Every day, more and more Americans have access to the COVID-19 vaccine. At some point soon (hopefully) restrictions like occupation, age and underlying health conditions will be a concern of the past, and a large majority of the population will be able to schedule their inoculations.
Anyone who’s tried to get a vaccine for a parent or grandparent knows that the process is more complex than it should be, and that it takes some determination to succeed. The limited supply of vaccines and technical blips have made this process difficult, but there are some things you can do in order to improve your odds of booking an appointment, whether you’re doing that now or are planning to do so in the near future.
Lifehacker published a pretty comprehensive list of things you should keep in mind in order to make this process as painless as possible. Here are some of their most useful tips and suggestions:
Figure out your eligibility
Every state has different eligibility guidelines, making it very important for you to learn them. If you’re scheduling an appointment for yourself and are over the age of 65, you have to check for preexisting conditions. Ailments vary per state, so it’s important to check. If you have no conditions, set email alerts for your county’s vaccination guidelines, that way you know when is the right time for you and can focus on signing up.
Look at all possible options
Make a list of all the possible places where you can get a vaccine, like a hospital or your local pharmacy. Keep this at hand, that way once it’s your turn to get vaccinated, you can focus on getting that much awaited appointment.
In order to save some time in the future and improve your odds of booking, make sure to register or create a profile to these sites. When you’re in the heat of things, you don’t want to have to add in your address, name, etc.
Keep all of your relevant information at hand
Another tip Lifehacker suggests is piling all of your relevant information in an accessible place, like a Google Doc. This should have your basic data like full name, address, phone number, email, date of birth, but also more annoying bits of data, like your primary care physician info and your health care insurance, including member and group ID.

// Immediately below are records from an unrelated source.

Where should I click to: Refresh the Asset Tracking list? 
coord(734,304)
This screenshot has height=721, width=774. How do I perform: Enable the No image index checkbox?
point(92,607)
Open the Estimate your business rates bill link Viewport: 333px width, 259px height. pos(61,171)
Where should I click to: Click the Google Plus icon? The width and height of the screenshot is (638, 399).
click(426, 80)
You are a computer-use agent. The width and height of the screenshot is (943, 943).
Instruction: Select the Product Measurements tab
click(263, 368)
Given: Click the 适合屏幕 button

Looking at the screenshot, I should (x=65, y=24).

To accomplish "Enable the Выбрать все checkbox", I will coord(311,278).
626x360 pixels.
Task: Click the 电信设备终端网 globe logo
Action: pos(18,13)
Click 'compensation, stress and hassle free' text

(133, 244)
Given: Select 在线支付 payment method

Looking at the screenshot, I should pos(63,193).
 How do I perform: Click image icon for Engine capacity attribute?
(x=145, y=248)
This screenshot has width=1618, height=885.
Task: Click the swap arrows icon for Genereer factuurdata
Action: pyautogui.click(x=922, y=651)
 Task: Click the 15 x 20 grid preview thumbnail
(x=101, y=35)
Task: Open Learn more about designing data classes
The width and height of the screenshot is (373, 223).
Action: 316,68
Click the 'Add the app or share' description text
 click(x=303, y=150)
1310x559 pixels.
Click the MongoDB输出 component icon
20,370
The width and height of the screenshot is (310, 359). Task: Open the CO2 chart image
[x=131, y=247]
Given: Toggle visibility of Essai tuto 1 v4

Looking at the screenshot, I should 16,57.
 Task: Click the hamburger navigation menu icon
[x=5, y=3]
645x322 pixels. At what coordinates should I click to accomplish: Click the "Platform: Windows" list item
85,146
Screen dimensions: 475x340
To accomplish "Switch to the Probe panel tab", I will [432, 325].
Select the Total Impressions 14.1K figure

This might seem like a very OCD way of keeping all of your data at hand, but when entering all of this stuff in a small screen in your smartphone with a lot of time pressure, anything you can do to save time helps a lot.
The more devices you use the better
When trying to schedule an appointment, the more screens that are participating the better. Make sure your laptop is working perfectly and that your internet connection is as strong as it can be. Make sure it’s updated before you have the ability to schedule your appointment. Anyway, when scheduling, all methods are valid. If your laptop isn’t loading, go on your phone. If you can, get on hold on the phone and try to register through the laptop.
Don’t fall for scams
People are at peak dumb when desperate, clicking on deals that look too good to be true or believing stuff that isn’t verified. It’s completely understandable, but kind of upsetting, so try your best to do your research beforehand. Going through these steps can help you avoid scams. Also, the vaccine is supposed to be free; if the website asks for your credit card or bank account information, close the tab, because it’s a scam.